▶ **Description of the task**
Search the data below for the string "Collapse". Extract every line that contains it.

▶ **Dataset**

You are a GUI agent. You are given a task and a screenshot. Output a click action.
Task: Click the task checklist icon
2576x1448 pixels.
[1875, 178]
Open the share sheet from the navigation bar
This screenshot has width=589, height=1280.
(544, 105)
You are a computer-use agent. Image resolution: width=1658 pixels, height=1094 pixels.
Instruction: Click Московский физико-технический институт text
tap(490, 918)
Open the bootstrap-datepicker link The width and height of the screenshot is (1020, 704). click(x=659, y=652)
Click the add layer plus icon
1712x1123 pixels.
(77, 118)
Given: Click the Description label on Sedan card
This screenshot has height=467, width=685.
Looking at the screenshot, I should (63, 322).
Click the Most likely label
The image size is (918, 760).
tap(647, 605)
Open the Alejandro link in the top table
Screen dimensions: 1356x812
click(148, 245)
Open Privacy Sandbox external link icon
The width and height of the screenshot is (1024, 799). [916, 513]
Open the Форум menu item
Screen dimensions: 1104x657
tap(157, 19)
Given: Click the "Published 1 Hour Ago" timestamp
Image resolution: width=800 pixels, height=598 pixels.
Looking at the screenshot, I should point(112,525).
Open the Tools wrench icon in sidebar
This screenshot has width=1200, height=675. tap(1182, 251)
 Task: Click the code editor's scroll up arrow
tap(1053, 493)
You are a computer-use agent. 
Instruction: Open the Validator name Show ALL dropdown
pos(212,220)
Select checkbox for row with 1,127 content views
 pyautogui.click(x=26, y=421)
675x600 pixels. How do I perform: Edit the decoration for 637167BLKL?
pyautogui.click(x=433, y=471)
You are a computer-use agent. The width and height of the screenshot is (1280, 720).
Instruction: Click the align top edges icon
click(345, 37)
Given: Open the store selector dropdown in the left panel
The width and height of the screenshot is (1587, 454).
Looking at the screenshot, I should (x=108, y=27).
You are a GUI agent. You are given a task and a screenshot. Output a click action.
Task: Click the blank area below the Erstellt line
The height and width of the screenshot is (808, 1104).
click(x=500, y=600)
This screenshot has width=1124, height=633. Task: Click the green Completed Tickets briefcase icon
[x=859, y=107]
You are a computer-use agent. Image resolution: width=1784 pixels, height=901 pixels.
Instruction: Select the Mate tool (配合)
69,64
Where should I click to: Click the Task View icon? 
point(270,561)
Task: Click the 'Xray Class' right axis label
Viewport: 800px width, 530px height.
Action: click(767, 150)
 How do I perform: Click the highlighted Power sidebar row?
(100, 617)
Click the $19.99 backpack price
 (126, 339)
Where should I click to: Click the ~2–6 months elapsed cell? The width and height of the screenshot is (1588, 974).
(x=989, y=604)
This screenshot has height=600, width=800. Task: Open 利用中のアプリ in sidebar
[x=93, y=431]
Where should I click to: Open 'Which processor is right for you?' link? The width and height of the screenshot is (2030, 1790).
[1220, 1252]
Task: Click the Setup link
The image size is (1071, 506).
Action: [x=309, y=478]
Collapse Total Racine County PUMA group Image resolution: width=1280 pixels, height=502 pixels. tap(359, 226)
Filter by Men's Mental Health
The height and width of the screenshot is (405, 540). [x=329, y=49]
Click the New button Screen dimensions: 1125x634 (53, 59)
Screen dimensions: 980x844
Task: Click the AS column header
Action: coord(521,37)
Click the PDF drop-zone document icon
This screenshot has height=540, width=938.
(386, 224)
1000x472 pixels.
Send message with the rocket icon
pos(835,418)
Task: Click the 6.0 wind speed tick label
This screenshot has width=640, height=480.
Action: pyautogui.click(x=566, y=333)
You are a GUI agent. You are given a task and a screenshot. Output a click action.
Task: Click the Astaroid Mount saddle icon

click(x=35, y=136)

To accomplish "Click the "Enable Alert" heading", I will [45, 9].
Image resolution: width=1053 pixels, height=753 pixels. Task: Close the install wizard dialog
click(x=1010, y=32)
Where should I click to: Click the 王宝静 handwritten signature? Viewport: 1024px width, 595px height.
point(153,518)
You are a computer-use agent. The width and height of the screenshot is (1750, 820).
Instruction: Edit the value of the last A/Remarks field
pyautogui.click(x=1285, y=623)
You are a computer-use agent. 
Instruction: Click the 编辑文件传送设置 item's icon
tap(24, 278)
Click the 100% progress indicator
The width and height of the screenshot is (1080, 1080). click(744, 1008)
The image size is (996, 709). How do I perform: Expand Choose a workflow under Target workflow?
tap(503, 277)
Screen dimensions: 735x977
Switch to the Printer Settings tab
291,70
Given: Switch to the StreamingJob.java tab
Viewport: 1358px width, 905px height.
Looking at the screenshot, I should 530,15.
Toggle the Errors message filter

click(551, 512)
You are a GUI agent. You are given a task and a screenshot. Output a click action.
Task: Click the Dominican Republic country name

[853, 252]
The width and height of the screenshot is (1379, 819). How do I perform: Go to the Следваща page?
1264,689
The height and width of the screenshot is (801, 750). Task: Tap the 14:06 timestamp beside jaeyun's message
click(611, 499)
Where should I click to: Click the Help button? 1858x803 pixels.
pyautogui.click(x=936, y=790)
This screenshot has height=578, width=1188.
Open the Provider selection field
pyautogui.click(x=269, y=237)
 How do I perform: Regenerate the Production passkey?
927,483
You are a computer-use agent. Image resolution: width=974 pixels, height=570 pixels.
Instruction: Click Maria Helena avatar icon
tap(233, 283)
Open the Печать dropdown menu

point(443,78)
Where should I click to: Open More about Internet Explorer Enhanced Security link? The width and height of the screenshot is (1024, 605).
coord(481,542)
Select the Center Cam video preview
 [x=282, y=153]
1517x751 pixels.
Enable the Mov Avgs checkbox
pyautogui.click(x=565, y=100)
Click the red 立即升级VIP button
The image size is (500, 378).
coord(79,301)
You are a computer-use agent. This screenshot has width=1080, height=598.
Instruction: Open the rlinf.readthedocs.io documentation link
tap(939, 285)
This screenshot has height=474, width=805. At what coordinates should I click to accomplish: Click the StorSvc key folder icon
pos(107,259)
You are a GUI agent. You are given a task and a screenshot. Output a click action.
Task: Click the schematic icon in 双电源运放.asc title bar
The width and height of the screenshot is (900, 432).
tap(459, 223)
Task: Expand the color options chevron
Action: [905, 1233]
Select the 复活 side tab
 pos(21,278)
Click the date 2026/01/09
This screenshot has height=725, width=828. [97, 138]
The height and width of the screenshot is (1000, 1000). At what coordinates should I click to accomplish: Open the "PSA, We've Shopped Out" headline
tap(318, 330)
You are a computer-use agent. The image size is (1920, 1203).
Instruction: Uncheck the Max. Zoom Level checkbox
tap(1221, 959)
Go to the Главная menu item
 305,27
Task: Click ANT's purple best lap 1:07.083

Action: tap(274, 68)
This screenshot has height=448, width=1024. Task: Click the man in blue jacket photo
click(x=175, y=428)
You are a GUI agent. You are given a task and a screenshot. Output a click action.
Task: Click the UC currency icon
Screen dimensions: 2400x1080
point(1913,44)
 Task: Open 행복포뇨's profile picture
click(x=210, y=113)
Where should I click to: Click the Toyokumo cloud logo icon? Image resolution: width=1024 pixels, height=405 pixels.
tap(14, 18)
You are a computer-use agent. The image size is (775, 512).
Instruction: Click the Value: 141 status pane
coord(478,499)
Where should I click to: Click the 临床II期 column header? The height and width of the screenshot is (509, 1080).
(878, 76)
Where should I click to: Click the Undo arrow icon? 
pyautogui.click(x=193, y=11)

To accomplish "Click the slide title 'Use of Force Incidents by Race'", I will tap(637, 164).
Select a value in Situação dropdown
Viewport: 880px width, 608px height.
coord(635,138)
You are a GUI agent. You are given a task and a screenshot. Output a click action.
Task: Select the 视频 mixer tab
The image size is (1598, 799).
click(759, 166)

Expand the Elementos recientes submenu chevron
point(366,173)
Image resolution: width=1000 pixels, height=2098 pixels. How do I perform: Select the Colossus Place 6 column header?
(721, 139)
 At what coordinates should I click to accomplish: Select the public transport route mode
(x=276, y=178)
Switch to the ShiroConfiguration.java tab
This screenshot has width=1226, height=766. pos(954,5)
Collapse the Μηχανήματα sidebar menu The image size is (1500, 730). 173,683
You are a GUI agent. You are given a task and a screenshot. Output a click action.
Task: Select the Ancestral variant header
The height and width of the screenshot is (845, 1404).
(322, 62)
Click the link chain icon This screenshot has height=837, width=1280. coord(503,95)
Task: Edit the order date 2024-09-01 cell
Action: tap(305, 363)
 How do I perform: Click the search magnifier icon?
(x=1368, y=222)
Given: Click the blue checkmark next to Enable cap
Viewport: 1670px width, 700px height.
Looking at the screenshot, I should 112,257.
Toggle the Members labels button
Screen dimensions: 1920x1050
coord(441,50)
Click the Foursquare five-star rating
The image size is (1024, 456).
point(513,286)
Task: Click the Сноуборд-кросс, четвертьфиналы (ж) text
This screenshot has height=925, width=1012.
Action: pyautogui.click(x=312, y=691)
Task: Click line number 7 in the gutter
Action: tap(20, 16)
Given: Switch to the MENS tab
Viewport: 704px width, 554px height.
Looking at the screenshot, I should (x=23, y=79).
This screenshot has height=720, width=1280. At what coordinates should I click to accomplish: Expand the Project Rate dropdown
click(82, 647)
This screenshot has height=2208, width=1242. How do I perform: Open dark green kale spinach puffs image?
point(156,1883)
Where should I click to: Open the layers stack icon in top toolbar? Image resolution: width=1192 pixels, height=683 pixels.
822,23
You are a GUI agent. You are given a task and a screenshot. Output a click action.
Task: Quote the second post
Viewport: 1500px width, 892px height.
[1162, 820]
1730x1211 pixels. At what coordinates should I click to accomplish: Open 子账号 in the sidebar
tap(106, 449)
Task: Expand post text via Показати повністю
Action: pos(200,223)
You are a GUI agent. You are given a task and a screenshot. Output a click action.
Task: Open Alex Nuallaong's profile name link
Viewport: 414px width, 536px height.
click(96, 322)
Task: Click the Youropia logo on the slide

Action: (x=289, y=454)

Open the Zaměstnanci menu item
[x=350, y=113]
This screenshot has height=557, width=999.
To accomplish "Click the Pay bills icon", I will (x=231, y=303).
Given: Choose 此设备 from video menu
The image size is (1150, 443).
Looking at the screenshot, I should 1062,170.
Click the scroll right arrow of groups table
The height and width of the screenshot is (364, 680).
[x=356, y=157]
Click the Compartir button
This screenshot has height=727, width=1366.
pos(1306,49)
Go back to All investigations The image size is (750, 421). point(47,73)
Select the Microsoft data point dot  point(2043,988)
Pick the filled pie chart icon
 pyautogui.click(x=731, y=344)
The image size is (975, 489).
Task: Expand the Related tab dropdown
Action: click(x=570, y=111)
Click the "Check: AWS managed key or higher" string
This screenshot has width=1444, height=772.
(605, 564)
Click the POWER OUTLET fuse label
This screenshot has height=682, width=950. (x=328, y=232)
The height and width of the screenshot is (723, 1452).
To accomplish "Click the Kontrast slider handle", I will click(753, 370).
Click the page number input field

▶ **Answer**
Collapse Total Racine County PUMA group Image resolution: width=1280 pixels, height=502 pixels. tap(359, 226)
Collapse the Μηχανήματα sidebar menu The image size is (1500, 730). 173,683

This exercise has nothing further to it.